Write the data below out again in full, exactly as shown.

(Stored records)
# # # # # # #
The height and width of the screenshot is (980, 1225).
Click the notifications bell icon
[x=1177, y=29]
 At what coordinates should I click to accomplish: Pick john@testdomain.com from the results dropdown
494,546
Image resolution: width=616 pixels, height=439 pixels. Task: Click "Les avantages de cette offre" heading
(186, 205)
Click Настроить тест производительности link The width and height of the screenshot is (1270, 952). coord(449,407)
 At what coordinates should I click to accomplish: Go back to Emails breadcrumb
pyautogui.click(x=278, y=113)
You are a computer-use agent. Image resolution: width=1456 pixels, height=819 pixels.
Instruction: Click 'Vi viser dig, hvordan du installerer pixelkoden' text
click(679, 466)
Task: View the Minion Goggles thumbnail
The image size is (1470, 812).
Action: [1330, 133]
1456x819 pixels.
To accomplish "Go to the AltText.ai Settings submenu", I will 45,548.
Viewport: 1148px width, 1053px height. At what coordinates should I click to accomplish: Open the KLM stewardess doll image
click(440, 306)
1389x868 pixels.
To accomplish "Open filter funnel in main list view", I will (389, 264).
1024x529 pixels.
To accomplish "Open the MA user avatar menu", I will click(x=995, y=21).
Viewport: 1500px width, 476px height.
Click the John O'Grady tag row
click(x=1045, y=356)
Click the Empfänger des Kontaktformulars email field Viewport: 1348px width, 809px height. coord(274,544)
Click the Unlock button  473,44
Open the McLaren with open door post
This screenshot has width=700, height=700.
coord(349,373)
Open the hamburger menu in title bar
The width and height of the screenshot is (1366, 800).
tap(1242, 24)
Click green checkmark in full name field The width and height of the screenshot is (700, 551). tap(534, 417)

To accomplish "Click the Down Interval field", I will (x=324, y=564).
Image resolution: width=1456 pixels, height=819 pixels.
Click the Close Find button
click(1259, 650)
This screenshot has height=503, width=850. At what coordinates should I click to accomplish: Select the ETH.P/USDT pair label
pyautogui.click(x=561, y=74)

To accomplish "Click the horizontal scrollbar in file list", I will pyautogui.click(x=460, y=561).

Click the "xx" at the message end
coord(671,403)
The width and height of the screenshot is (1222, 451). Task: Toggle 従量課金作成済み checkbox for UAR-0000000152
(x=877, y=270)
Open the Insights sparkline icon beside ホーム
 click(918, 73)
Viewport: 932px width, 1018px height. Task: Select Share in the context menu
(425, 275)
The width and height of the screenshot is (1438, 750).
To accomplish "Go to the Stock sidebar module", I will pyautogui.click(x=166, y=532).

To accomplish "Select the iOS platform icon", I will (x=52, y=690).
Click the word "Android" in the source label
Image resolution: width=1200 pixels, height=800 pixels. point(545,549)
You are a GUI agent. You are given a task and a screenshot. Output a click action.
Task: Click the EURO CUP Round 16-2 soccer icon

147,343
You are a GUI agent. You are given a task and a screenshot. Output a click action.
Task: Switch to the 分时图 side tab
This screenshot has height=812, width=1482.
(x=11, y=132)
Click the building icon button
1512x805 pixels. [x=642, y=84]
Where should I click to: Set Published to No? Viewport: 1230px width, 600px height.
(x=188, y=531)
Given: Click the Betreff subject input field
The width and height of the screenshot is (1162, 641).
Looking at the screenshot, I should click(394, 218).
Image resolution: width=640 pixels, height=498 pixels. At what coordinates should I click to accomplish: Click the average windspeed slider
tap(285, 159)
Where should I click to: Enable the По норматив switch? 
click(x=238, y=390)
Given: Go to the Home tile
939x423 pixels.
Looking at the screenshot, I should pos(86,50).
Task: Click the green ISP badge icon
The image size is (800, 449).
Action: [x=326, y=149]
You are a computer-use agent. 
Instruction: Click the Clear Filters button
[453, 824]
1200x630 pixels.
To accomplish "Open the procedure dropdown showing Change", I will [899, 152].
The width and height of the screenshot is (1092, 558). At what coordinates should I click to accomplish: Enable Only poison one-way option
# # # # # # #
> WRITTEN SOLUTION
The height and width of the screenshot is (980, 1225).
Click the notifications bell icon
[x=1177, y=29]
 At what coordinates should I click to accomplish: Pick john@testdomain.com from the results dropdown
494,546
Image resolution: width=616 pixels, height=439 pixels. Task: Click "Les avantages de cette offre" heading
(186, 205)
Click Настроить тест производительности link The width and height of the screenshot is (1270, 952). coord(449,407)
 At what coordinates should I click to accomplish: Go back to Emails breadcrumb
pyautogui.click(x=278, y=113)
You are a computer-use agent. Image resolution: width=1456 pixels, height=819 pixels.
Instruction: Click 'Vi viser dig, hvordan du installerer pixelkoden' text
click(679, 466)
Task: View the Minion Goggles thumbnail
The image size is (1470, 812).
Action: [1330, 133]
1456x819 pixels.
To accomplish "Go to the AltText.ai Settings submenu", I will 45,548.
Viewport: 1148px width, 1053px height. At what coordinates should I click to accomplish: Open the KLM stewardess doll image
click(440, 306)
1389x868 pixels.
To accomplish "Open filter funnel in main list view", I will (389, 264).
1024x529 pixels.
To accomplish "Open the MA user avatar menu", I will click(x=995, y=21).
Viewport: 1500px width, 476px height.
Click the John O'Grady tag row
click(x=1045, y=356)
Click the Empfänger des Kontaktformulars email field Viewport: 1348px width, 809px height. coord(274,544)
Click the Unlock button  473,44
Open the McLaren with open door post
This screenshot has width=700, height=700.
coord(349,373)
Open the hamburger menu in title bar
The width and height of the screenshot is (1366, 800).
tap(1242, 24)
Click green checkmark in full name field The width and height of the screenshot is (700, 551). tap(534, 417)

To accomplish "Click the Down Interval field", I will (x=324, y=564).
Image resolution: width=1456 pixels, height=819 pixels.
Click the Close Find button
click(1259, 650)
This screenshot has height=503, width=850. At what coordinates should I click to accomplish: Select the ETH.P/USDT pair label
pyautogui.click(x=561, y=74)

To accomplish "Click the horizontal scrollbar in file list", I will pyautogui.click(x=460, y=561).

Click the "xx" at the message end
coord(671,403)
The width and height of the screenshot is (1222, 451). Task: Toggle 従量課金作成済み checkbox for UAR-0000000152
(x=877, y=270)
Open the Insights sparkline icon beside ホーム
 click(918, 73)
Viewport: 932px width, 1018px height. Task: Select Share in the context menu
(425, 275)
The width and height of the screenshot is (1438, 750).
To accomplish "Go to the Stock sidebar module", I will pyautogui.click(x=166, y=532).

To accomplish "Select the iOS platform icon", I will (x=52, y=690).
Click the word "Android" in the source label
Image resolution: width=1200 pixels, height=800 pixels. point(545,549)
You are a GUI agent. You are given a task and a screenshot. Output a click action.
Task: Click the EURO CUP Round 16-2 soccer icon

147,343
You are a GUI agent. You are given a task and a screenshot. Output a click action.
Task: Switch to the 分时图 side tab
This screenshot has height=812, width=1482.
(x=11, y=132)
Click the building icon button
1512x805 pixels. [x=642, y=84]
Where should I click to: Set Published to No? Viewport: 1230px width, 600px height.
(x=188, y=531)
Given: Click the Betreff subject input field
The width and height of the screenshot is (1162, 641).
Looking at the screenshot, I should click(394, 218).
Image resolution: width=640 pixels, height=498 pixels. At what coordinates should I click to accomplish: Click the average windspeed slider
tap(285, 159)
Where should I click to: Enable the По норматив switch? 
click(x=238, y=390)
Given: Go to the Home tile
939x423 pixels.
Looking at the screenshot, I should pos(86,50).
Task: Click the green ISP badge icon
The image size is (800, 449).
Action: [x=326, y=149]
You are a computer-use agent. 
Instruction: Click the Clear Filters button
[453, 824]
1200x630 pixels.
To accomplish "Open the procedure dropdown showing Change", I will [899, 152].
The width and height of the screenshot is (1092, 558). At what coordinates should I click to accomplish: Enable Only poison one-way option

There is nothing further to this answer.